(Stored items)
-----

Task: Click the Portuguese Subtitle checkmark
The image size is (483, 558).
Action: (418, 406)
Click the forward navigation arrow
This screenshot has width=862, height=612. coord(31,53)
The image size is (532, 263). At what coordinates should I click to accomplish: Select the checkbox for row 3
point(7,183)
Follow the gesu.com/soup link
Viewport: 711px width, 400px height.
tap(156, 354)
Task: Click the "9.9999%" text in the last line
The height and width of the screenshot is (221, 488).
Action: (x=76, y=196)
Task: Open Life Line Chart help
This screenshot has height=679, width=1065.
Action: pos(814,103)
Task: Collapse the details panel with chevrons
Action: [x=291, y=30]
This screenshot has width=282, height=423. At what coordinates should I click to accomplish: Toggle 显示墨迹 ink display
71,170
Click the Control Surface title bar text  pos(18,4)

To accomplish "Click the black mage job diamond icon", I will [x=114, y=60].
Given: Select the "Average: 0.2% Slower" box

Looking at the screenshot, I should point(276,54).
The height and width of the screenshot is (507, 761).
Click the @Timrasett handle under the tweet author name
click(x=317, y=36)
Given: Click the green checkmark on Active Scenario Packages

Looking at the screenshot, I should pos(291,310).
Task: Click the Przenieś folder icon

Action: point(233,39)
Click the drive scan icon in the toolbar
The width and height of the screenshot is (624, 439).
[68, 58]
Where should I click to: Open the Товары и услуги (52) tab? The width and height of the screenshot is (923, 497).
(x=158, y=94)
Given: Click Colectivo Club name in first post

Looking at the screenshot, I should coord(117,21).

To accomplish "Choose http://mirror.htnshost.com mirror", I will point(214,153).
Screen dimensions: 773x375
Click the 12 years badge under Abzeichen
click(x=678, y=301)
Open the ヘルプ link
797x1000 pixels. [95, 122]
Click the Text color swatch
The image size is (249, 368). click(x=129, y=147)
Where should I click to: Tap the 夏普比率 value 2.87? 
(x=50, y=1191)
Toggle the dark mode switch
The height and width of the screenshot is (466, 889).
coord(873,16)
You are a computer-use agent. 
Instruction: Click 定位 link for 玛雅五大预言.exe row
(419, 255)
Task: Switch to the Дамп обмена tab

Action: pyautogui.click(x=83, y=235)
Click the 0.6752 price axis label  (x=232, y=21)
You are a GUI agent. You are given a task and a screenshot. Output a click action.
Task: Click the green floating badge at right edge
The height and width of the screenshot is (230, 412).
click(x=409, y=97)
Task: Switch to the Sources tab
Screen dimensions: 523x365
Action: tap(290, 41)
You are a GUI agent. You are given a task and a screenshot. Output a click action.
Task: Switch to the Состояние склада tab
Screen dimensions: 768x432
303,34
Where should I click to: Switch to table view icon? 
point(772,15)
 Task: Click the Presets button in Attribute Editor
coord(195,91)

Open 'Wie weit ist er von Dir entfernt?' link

-----

In the entries above, find the line with "Screen dimensions: 773x375", then retype it and every line after it exactly.

→ **RESULT**
Screen dimensions: 773x375
Click the 12 years badge under Abzeichen
click(x=678, y=301)
Open the ヘルプ link
797x1000 pixels. [95, 122]
Click the Text color swatch
The image size is (249, 368). click(x=129, y=147)
Where should I click to: Tap the 夏普比率 value 2.87? 
(x=50, y=1191)
Toggle the dark mode switch
The height and width of the screenshot is (466, 889).
coord(873,16)
You are a computer-use agent. 
Instruction: Click 定位 link for 玛雅五大预言.exe row
(419, 255)
Task: Switch to the Дамп обмена tab

Action: pyautogui.click(x=83, y=235)
Click the 0.6752 price axis label  (x=232, y=21)
You are a GUI agent. You are given a task and a screenshot. Output a click action.
Task: Click the green floating badge at right edge
The height and width of the screenshot is (230, 412).
click(x=409, y=97)
Task: Switch to the Sources tab
Screen dimensions: 523x365
Action: tap(290, 41)
You are a GUI agent. You are given a task and a screenshot. Output a click action.
Task: Switch to the Состояние склада tab
Screen dimensions: 768x432
303,34
Where should I click to: Switch to table view icon? 
point(772,15)
 Task: Click the Presets button in Attribute Editor
coord(195,91)

Open 'Wie weit ist er von Dir entfernt?' link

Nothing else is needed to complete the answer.